Beasts
- First ed. cover
- Author: John Crowley
- Cover artist: John Cayea
- Language: English
- Genre: Science fiction
- Publisher: Doubleday
- Publication date: 1976 (first edition)
- Publication place: United States
- Media type: Print
- ISBN: 0385112602
- OCLC: 731182754

= Beasts (Crowley novel) =

1976 novel by John Crowley

Beasts is a novel by American writer John Crowley, published in 1976 by Doubleday.

==Plot summary==
Beasts describes a world in which genetically engineered animals are given a variety of human characteristics. Painter is a leo, a combination of man and lion. Reynard, a character derived from medieval European fable, is part fox.

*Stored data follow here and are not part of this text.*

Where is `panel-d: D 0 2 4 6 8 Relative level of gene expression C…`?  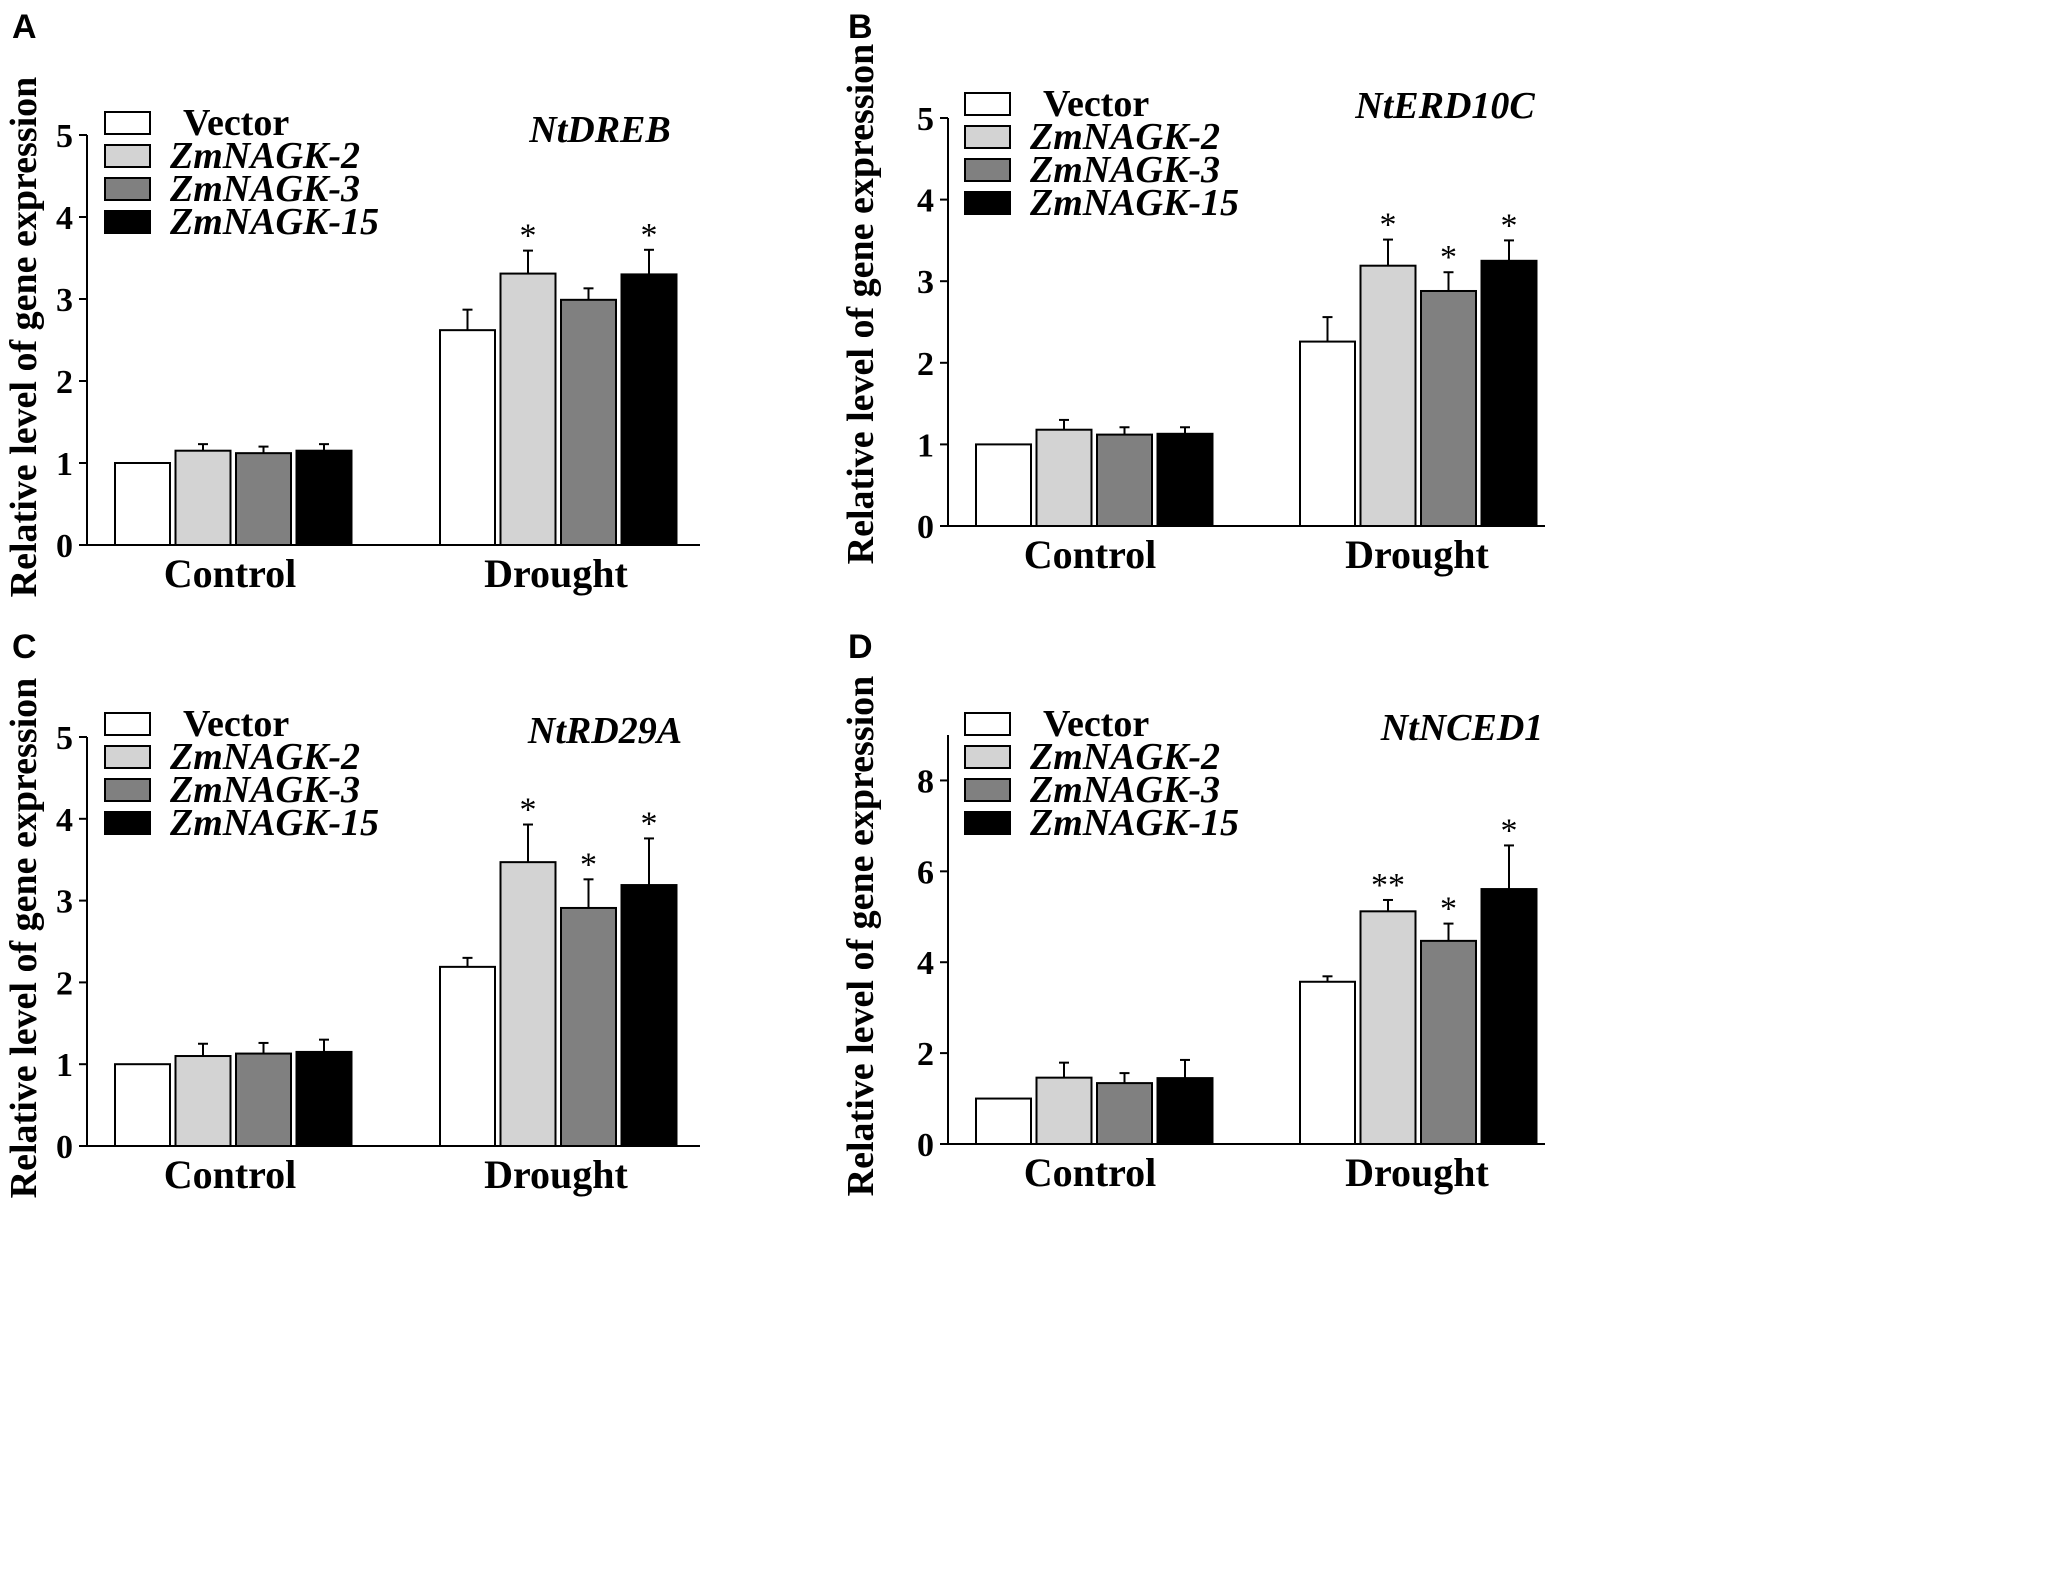 panel-d: D 0 2 4 6 8 Relative level of gene expression C… is located at coordinates (1192, 912).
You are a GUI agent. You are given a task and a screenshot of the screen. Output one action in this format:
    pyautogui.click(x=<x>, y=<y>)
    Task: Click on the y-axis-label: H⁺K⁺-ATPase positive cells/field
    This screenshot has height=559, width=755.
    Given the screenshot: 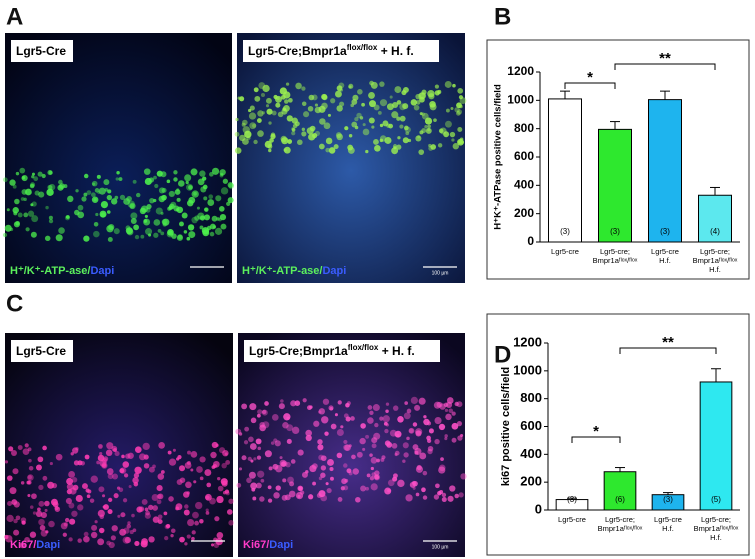 What is the action you would take?
    pyautogui.click(x=498, y=157)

Political forces result in the leos being deemed an experimental failure, first resigned to reservations, and later to be hunted down and eliminated. A central element of the story is the relationship between Painter and Reynard, who acts as a kingmaker behind the scenes.

==Reception==
The New York Times reviewer Gerald Jonas praised Crowley's "prodigious inventiveness", describing the novel as "a memorable tale that ends too soon."

Dave Langford reviewed Beasts for White Dwarf #60, and stated that "a strange story of genetically engineered man/beast hybrids who are greater than the sum of their genes. This one's a bit young for canonization [1976], but it's a fine book."

Brian W. Aldiss and David Wingrove reported that "for all the poetry in Crowley's writing, Beasts treats its subject matter in a realistic mode that gives the book a resonance and a relevance it might otherwise have lacked."

Dave Langford reviewed Beasts for White Dwarf #99, and stated that "The slightest of Crowley's works? I recant: anything by him demands to be read and reread."